When I task my primary agent with anything, it has to launch the Socratic agent, give it an overview of what are we working on, what our goals are and what it plans to do.

This works better than any thinking tokens for me so far. It usually gets the model to write almost perfectly balanced plan that is neither over, nor under engineered.

fragmede · 2026-04-19T23:41:31 1776642091

Sounds pretty neat! Is there an written agent.md for that you could share for that?

adw · 2026-04-19T22:30:39 1776637839

When you’re staffing work to a junior, though, often it’s the opposite.

majormajor · 2026-04-20T03:24:39 1776655479

IME "don't ask questions and just do a bunch of crap based on your first guess that we then have to correct later after you wasted a week" is one of the most common junior-engineer failure modes and a great way for someone to dead-end their progression.

PunchyHamster · 2026-04-19T22:40:16 1776638416

So you are saying they are trying for the whole Artificial Intern vibe ?

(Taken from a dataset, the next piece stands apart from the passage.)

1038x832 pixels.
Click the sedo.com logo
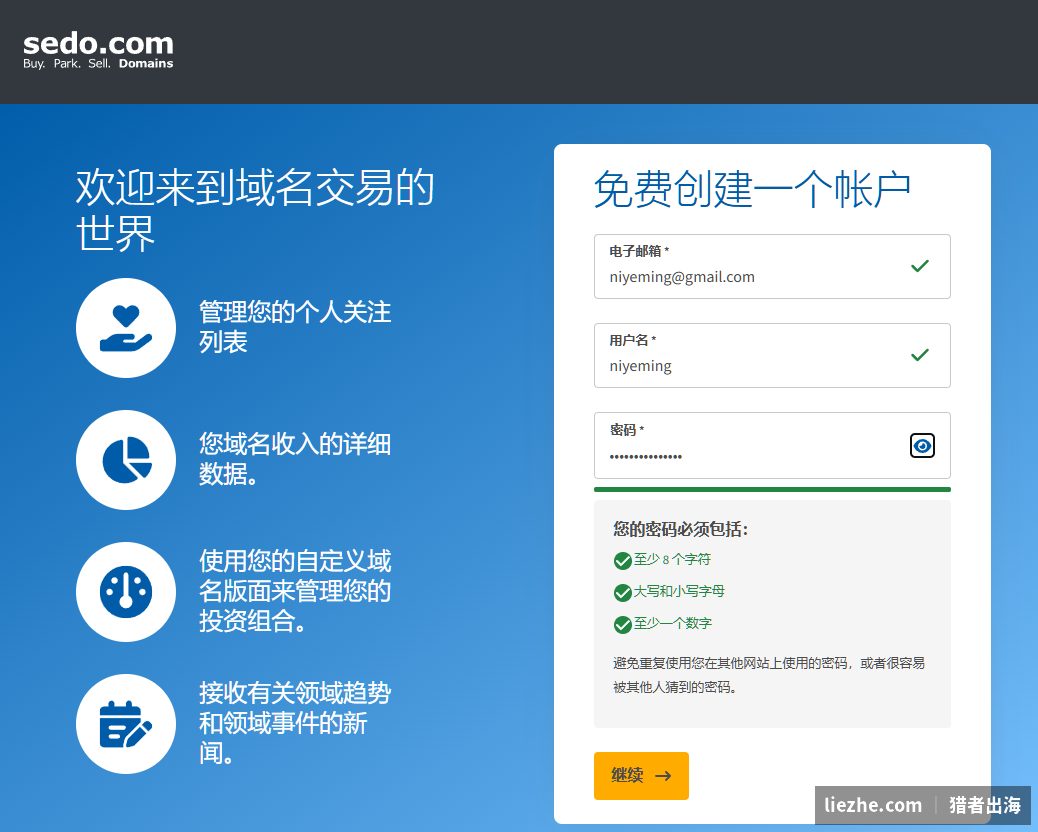click(x=98, y=51)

naasking · 2026-04-18T13:20:10 1776518410

Diminishing returns are inevitable, agreed, but it's not clear we're near that point yet.

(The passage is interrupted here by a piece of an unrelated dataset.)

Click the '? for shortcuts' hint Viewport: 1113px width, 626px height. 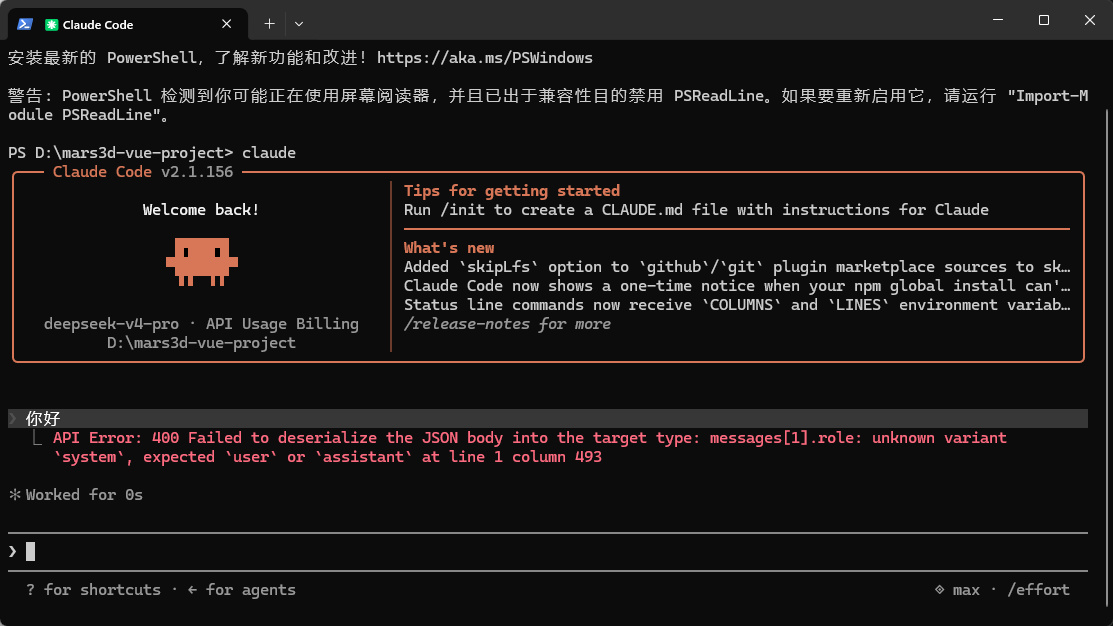[x=93, y=590]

naasking · 2026-04-18T12:55:32 1776516932

> What other uses do GPU's have that are critical...? lol

GPUs are essential to every kind of scientific and engineering simulation you can think of. AI-accelerated simulations are a huge deal now.

wr2 · 2026-04-18T14:35:17 1776522917

GPUs that have lives of..?

Now compare that with the life a rail road. Amusing.

naasking · 2026-04-18T14:58:36 1776524316

Some of those railroad bridges might never have been constructed without those simulations.

naasking · 2026-04-18T12:54:26 1776516866

> A bridge with a 6 year lifespan for each beam is insane.

Not necessarily. Depends entirely on the value of the transport that the bridge enables.